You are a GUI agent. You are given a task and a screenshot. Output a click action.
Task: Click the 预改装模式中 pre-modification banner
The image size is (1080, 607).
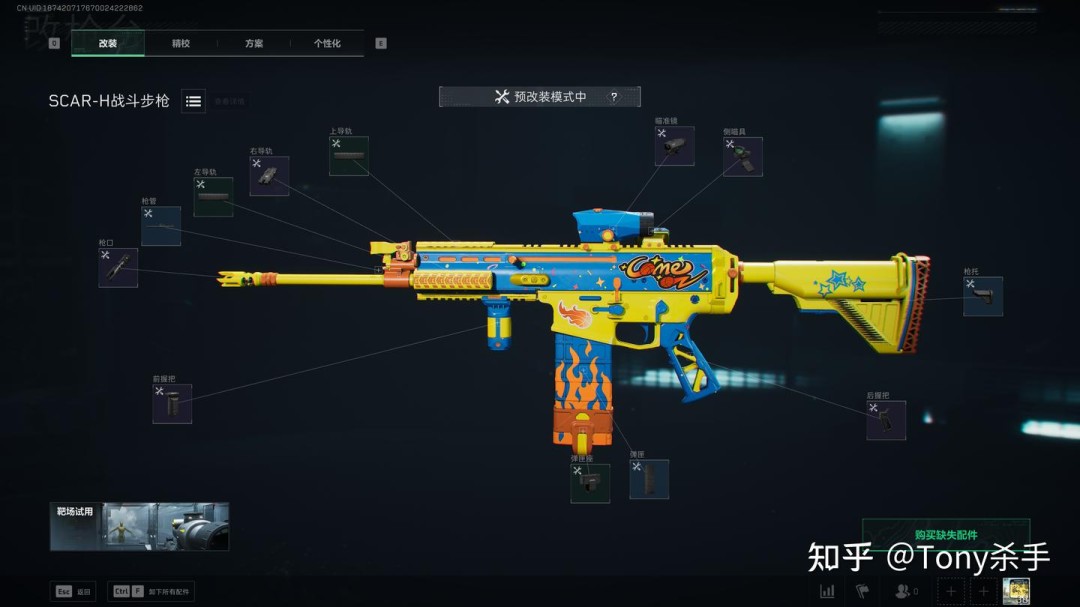pyautogui.click(x=540, y=97)
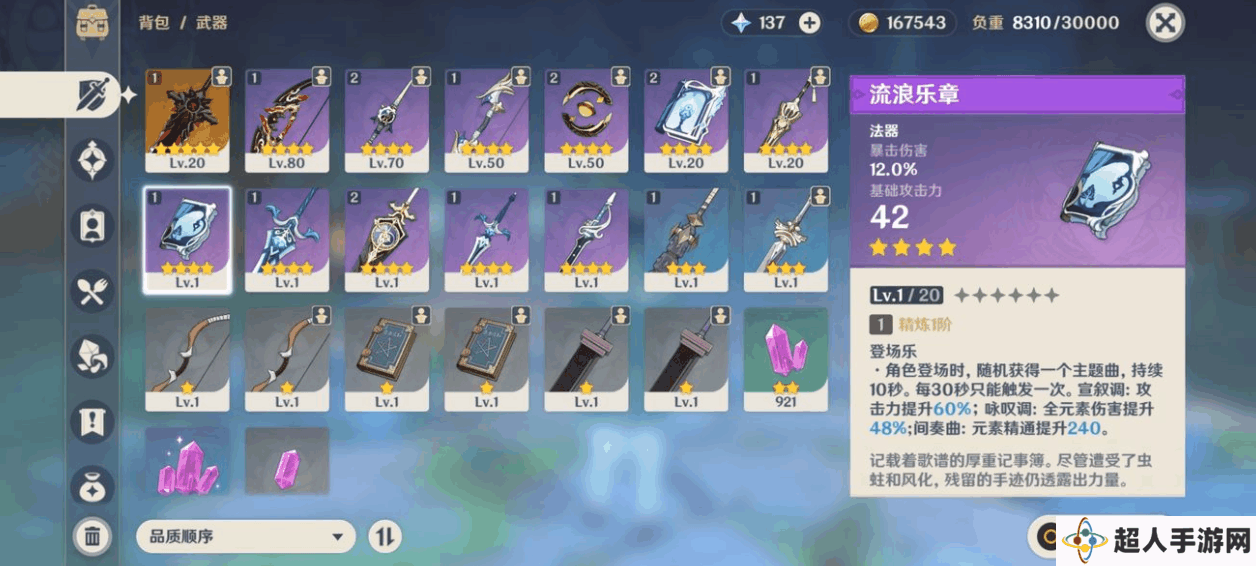
Task: Click the trash can delete button
Action: [x=92, y=537]
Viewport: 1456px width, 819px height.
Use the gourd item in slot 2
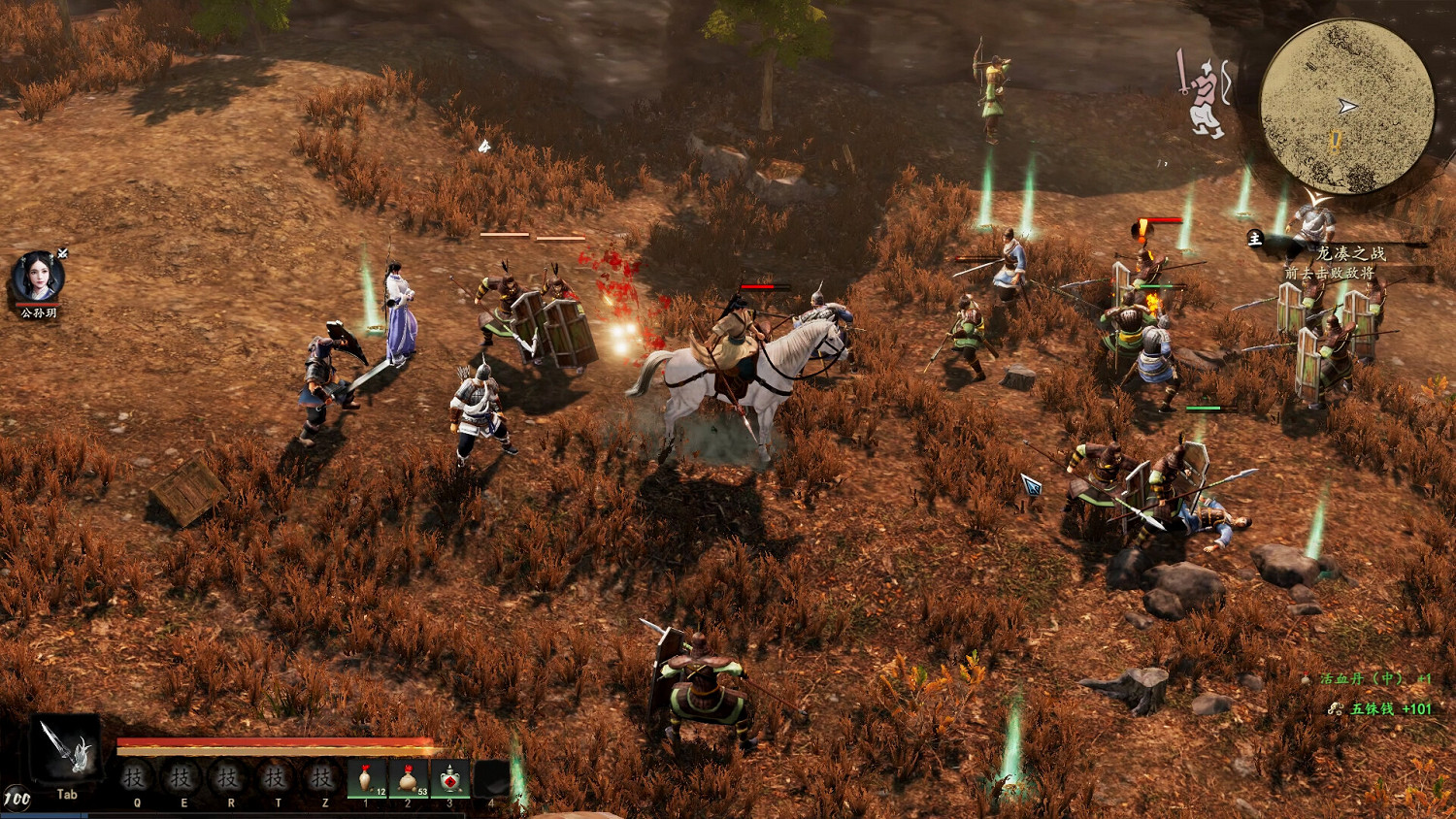408,776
-- -- --
Arrange the lines above, from the one containing "Viewport: 1456px width, 819px height." down to the end of the items, as a JSON list of strings, one per line. Skip blank lines and leave out the pictures.

### TASK RESPONSE
[
  "Viewport: 1456px width, 819px height.",
  "Use the gourd item in slot 2",
  "408,776"
]